- _WHAT IS REQUIRED_
If a line of the data below contains the string "agent", copy it into your answer.

- _TASK DATA_
"""

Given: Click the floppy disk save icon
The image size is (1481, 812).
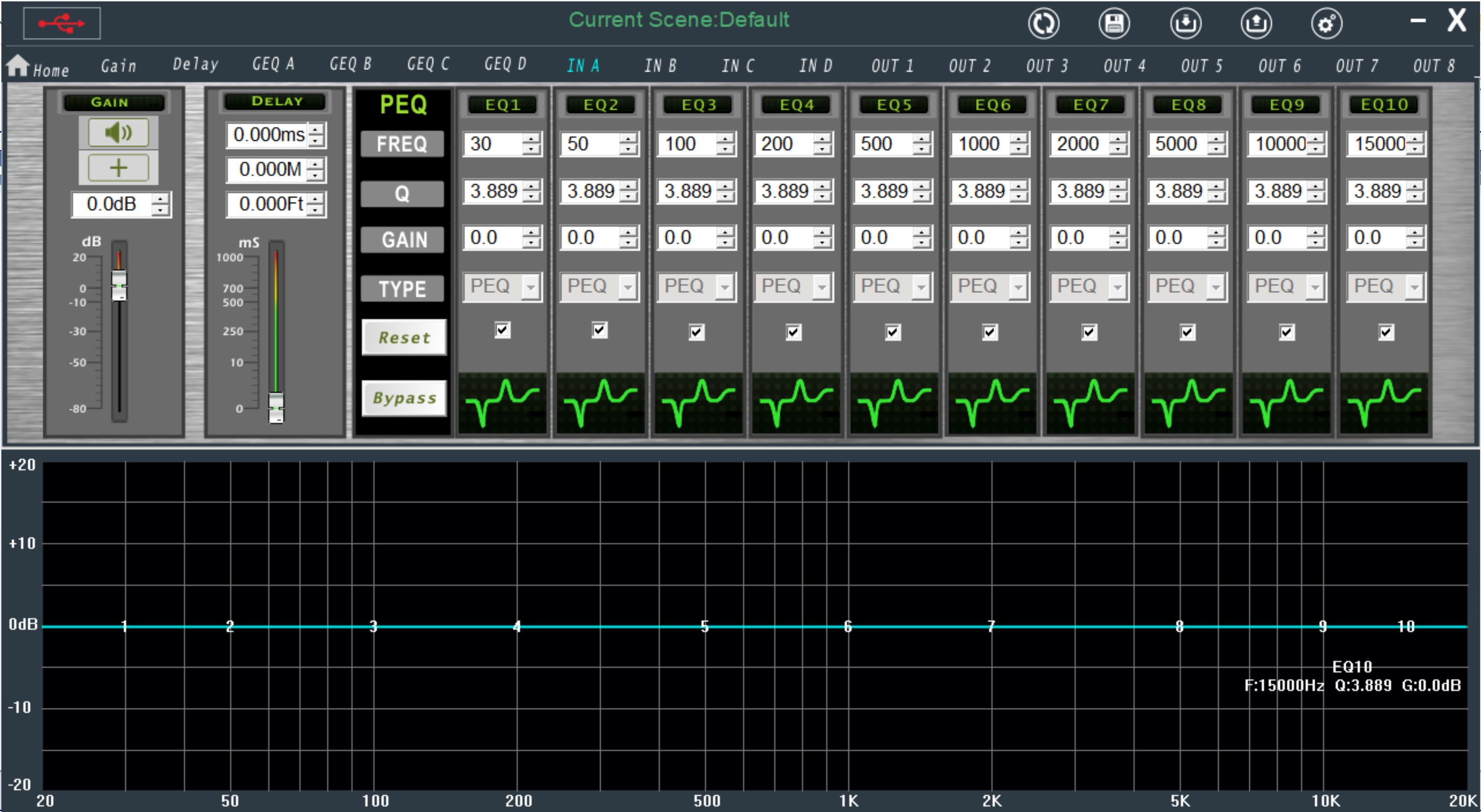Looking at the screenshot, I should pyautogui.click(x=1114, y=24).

"""
"""

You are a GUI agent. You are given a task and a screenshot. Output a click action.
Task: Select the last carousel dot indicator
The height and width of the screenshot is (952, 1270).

"""
"""

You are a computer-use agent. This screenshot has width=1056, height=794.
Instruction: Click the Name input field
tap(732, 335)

"""

- _SOLUTION FOR THIS TASK_
You are a GUI agent. You are given a task and a screenshot. Output a click action.
You are a computer-use agent. This screenshot has width=1056, height=794.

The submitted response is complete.